EXERCISE DIRECTIONS:
Whenever a line contains the string "button", copy it out of the entries.

INPUT DATA:
· · · · · · ·
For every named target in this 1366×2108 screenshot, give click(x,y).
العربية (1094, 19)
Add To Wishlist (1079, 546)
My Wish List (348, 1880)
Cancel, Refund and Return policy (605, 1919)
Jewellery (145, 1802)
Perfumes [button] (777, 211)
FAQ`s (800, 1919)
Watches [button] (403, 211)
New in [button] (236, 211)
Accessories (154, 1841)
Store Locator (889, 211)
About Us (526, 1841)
· · · · · · ·
ANSWER BELOW:
Perfumes [button] (777, 211)
Watches [button] (403, 211)
New in [button] (236, 211)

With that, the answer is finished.